Una utopía expiatoria
Las broncas en las redes sociales me recuerdan a esas inopinadas y tumultuosas peleas de cantina de las viejas películas del Oeste, en las que vuelan sillas y botellas y todo el mundo sale indemne.
El año 2016 empezó en Chile con una bastante sonada, de la que vale la pena hacerse eco por el asunto tan vitriólico puesto en juego. La cosa empezó, al parecer, con alguien -el poeta Marcelo Pellegrini, me dicen- recordando en Facebook unas viejas declaraciones de Raúl Zurita en las que pedía (corría el año 1995) el perdón y el indulto para todos los asesinos y torturadores del régimen pinochetista. Poco después, en una de esas conversaciones de Facebook tan dadas al comentario jocoso y a menudo desdeñoso -más si, como en este caso, quienes conversan son poetas-, Leonardo Sanhueza saca a colación las declaraciones de Zurita y al hilo de ellas tiene lugar, entre él y otros dos colegas, un breve ejercicio de esgrima a tres bandas que no hubiera pasado de ahí de no ser porque hubo quien copió la conversación y se la mandó a Zurita.

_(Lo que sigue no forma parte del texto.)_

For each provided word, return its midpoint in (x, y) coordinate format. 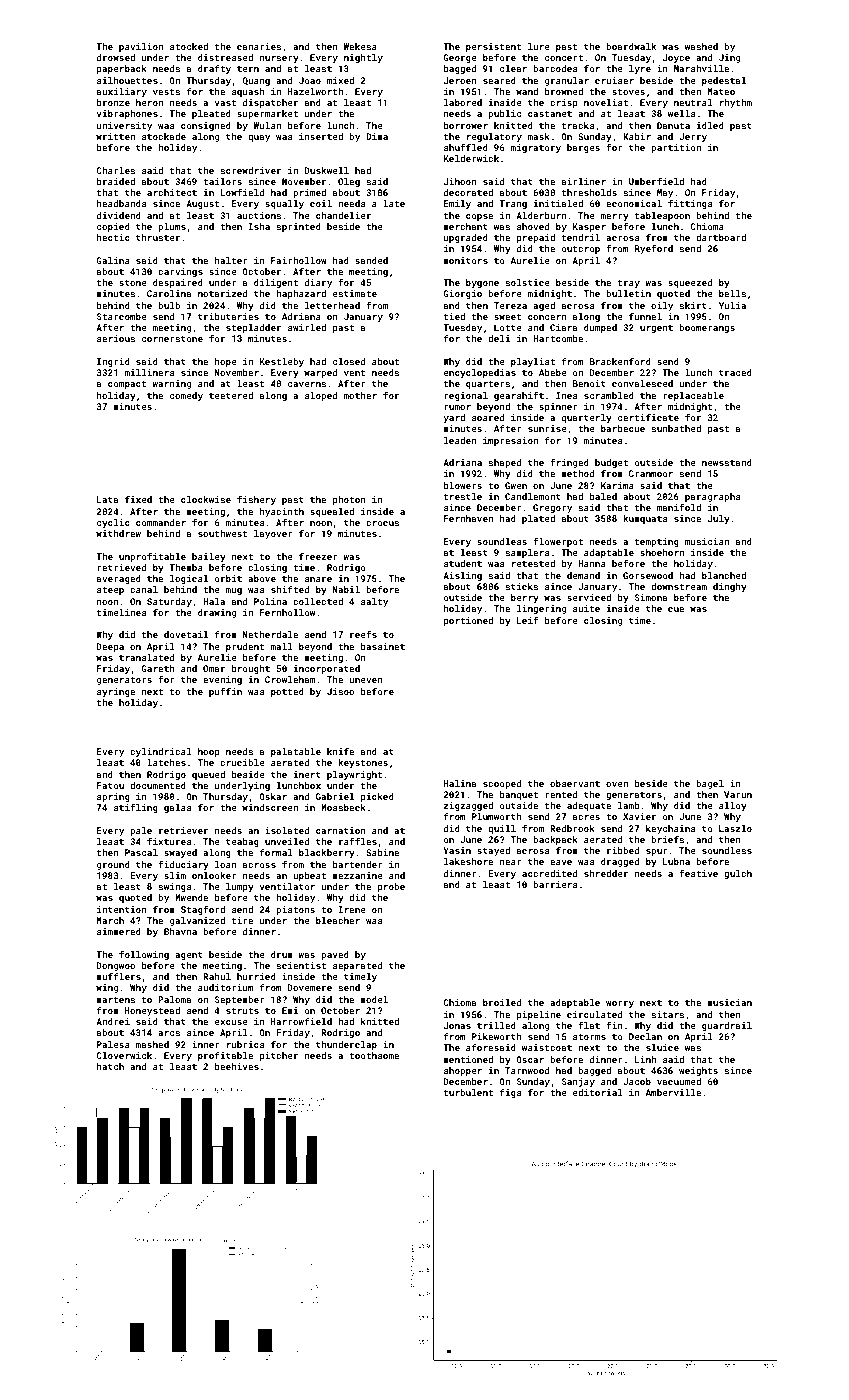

Para quien no lo sepa, conviene puntualizar que tanto Zurita (Santiago, 1950) como Sanhueza (Temuco, 1974) son dos destacadísimos poetas chilenos (con puntas de narradores, ambos), pertenecientes a dos generaciones marcadas muy distintamente por la dictadura de Pinochet, como cabe desprender de sus respectivas fechas de nacimiento.
El caso es que Zurita (poeta que ha dado como pocos testimonio del espanto de la dictadura) tiene conocimiento de la conversación de marras y, notablemente enojado, cuelga un mensaje dirigido a Sanhueza en el que se ratifica soberbiamente en lo dicho veinte años atrás, e insiste: "PIDO EL INDULTO PARA TODOS LOS ASESINOS, TORTURADORES, lo pedí para Manuel Contreras, lo pedí para Romo. No creo en las cárceles, no creo en los castigos, los quiero ver circulando por las calles, cargando con sus crímenes de cara al pueblo, no quiero que nuestras sociedades asesinas se laven las manos escondiendo en cárceles a los genocidas y dementes que esas mismas sociedades crean, para después poder sentirse puras, limpias, porque han extirpado el chancro, cuando son ellas el chancro [...] Es la humanidad entera la que arroja al mar los cadáveres de los desaparecidos, y al mismo tiempo es toda la humanidad la que desaparece en cada desaparecido, y mientras no asumamos ese involucramiento esencial, inextirpable, con el destino de todos, estaremos condenados a repetir las mismas masacres, las mismas demencias, el mismo holocausto. No, yo quiero a los asesinos y torturadores libres en las calles, quiero mirarlos y mirar en ellos el horror y mi propio horror, quiero mirar en ellos su vergüenza y mi propia vergüenza, nuestra vergüenza, la vergüenza de Chile entero".
Hago aquí abstracción de las interpelaciones más o menos dolidas a Sanhueza. La hago también del amasijo de susceptibilidades, insidias y obcecaciones que enconaron la catarata de comentarios que sucedió a tan graves palabras. Me limito a traer éstas para hacerlas resonar en toda su enormidad, invitando a que cada cual las proyecte sobre la realidad que le es más cercana o familiar.
Propongo un ejercicio de análisis y desconstrucción del rechazo instintivo que producen la propuesta de Zurita, su delirio inculpatorio, su utopía expiatoria. Más allá de los ademanes imprecatorios, transidos de una especie de prehistórico adanismo, o más bien de un radical, primitivo cristianismo (aquello de que donde esté un hombre está la humanidad entera), una serena reflexión sobre la inaceptabilidad de lo que pide Zurita contribuye no poco a pensar e incluso a debatir algunas cuestiones capitales.
Por ejemplo, las diferencias sustanciales entre pueblo, sociedad y Estado, este último convertido tantas veces en una "bestia pragmática y amoral de dominación" cuyos crímenes mal pueden juzgarse o siquiera comprenderse desde ningún sentido de la comunidad, a menudo desde ningún sentido de la humanidad. O los peligrosos deslizamientos entre la piedad, el perdón y la impunidad; o entre la culpa y la responsabilidad. ¿Cómo puede Zurita confiar aún en el sentido de la vergüenza? Y sin embargo, su sermón, tan conmovedor como enervante, nos obliga a palpar los límites de palabras como justicia, inocencia, memoria.